Materiał do przetworzenia:

▬▬▬▬▬▬

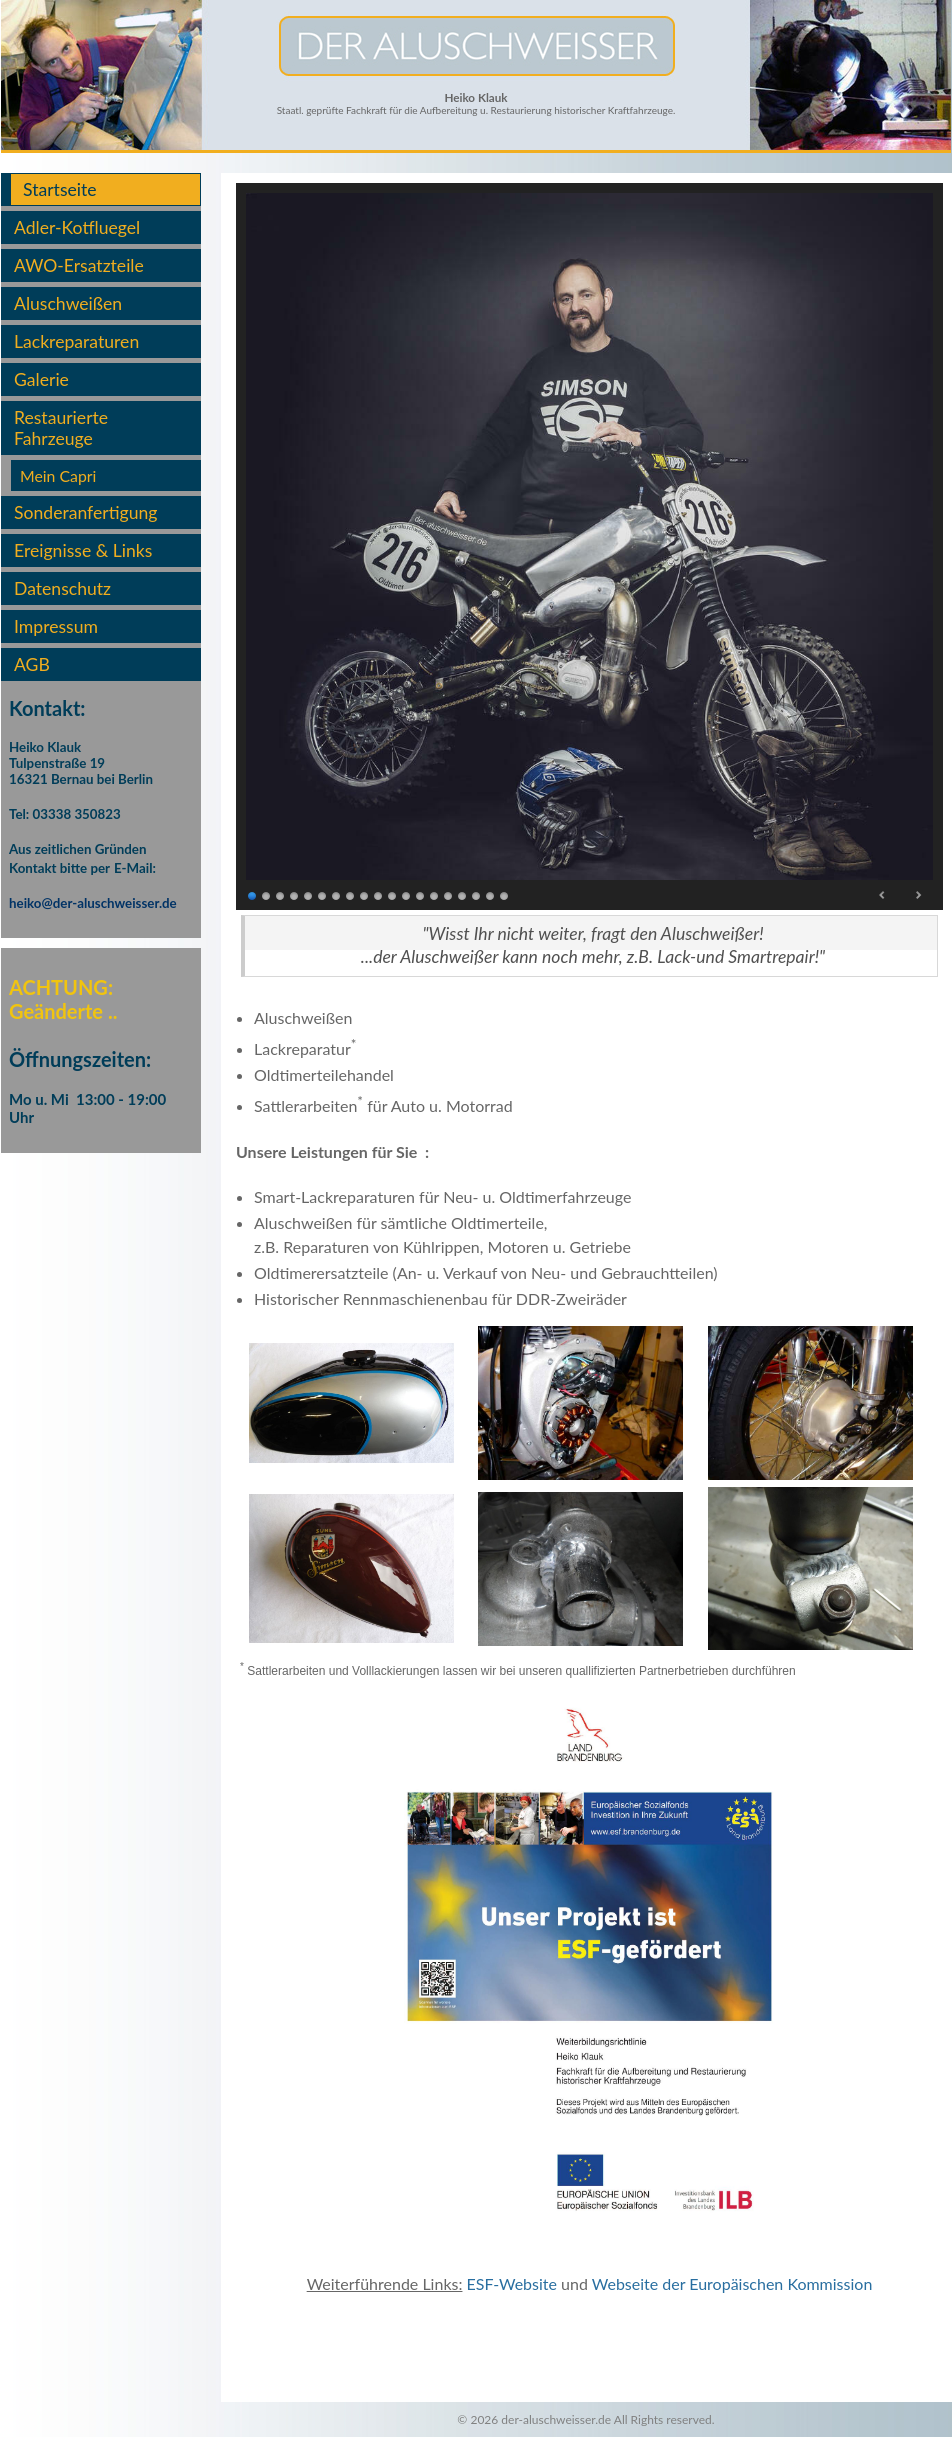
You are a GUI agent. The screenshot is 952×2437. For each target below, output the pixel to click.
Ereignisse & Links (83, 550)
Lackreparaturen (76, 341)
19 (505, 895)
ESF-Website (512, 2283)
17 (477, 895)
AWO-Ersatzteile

▬▬▬▬▬▬

Zadanie do wykonania:
Przepisz wszystkie wiersze rekordów powyżej, łącznie z poleceniami, ale współrzędne w odpowiedziach pomnóż przez 1,95 i zaokrąglij do liczb całkowitych, połówki w górę. Obrazy pomiń w odpowiedzi.

Poprawny wynik:
You are a GUI agent. The screenshot is 952×2437. For each target below, output the pixel to click.
Ereignisse & Links (162, 1073)
Lackreparaturen (148, 665)
19 (985, 1745)
ESF-Website (998, 4452)
17 (930, 1745)
AWO-Ersatzteile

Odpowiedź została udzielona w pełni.